March 31, 2015 in Retirement

Regular readers of this post know that my father is selling the family home and looking for a new place to live. Since he’s still able to live independently, he’s been resistant to the higher costs associated with assisted living or supportive living communities. He probably will rent an apartment or a town home to keep his independence as long as he can.

Getting the house ready for market has been a struggle for him, for personal reasons and because his resistance to declutter and stage the home to make it more marketable.

The decisions he has to make concerning what he wants to keep, what he wants to pass along to family members and what he should sell or donate aren’t easy ones. He’s spent a lifetime accumulating these possessions.

Doing triage in deciding what stays and what goes will become a more immediate need once the house sells and he knows the floor plan of his new home, but I’ve been encouraging him not to wait until he gets an offer on the house to start making these decisions.

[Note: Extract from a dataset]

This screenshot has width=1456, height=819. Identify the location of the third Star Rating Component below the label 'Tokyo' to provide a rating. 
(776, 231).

In my researching the topic, I came across a professional organization called the National Association of Senior Move Managers (NASMM). The organization was founded in 2002, and has as its mission, ” … to facilitate the physical and emotional aspects of relocation for older adults, to increase industry awareness, to establish a national referral network, to enhance the professional competence of members and to promote the delivery of our services with compassion and integrity. The NASMM site also has a complimentary Guide to Rightsizing and Relocation available to download.

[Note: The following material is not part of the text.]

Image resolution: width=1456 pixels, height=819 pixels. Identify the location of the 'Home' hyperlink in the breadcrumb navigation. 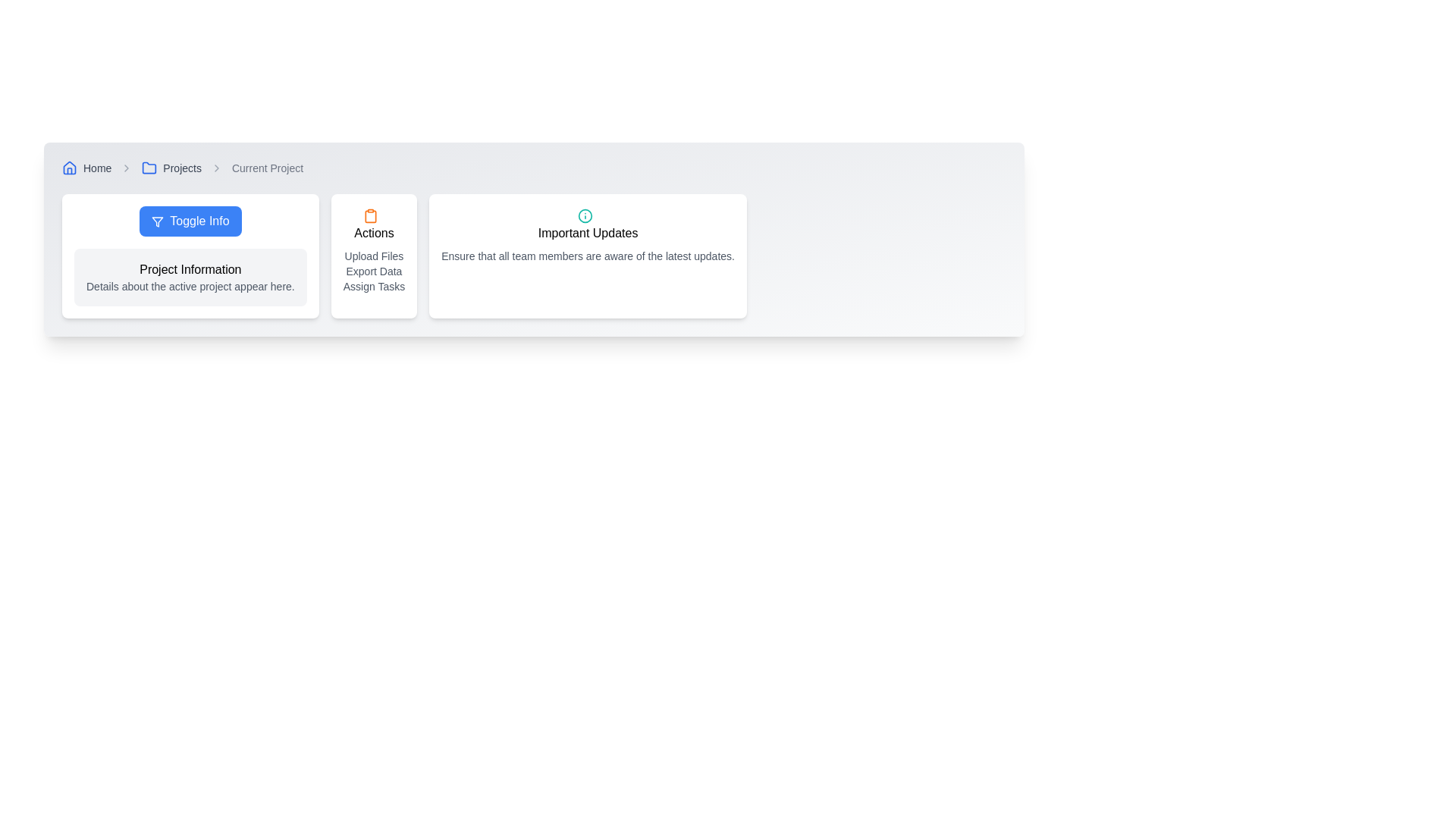
(96, 168).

All general members of NASMM have to meet strict vetting requirements before being approved and must agree to follow the organization’s code of ethics as well as to submit to oversight and guidance from the NASMM Ethics Compliance Commission. There are over 800 general members.

Beyond the standards set for its general members, NASMM developed an independent, nonprofit accrediting body to accredit senior move managers. Since the accreditation process is so new (2013), there are only 22 firms that currently are accredited and listed on the website. We haven’t decided yet whether to call a NASMM member firm to help my father with his move. I’ll keep you posted.

If you’ve moved as a senior, what were the hardest parts of that process?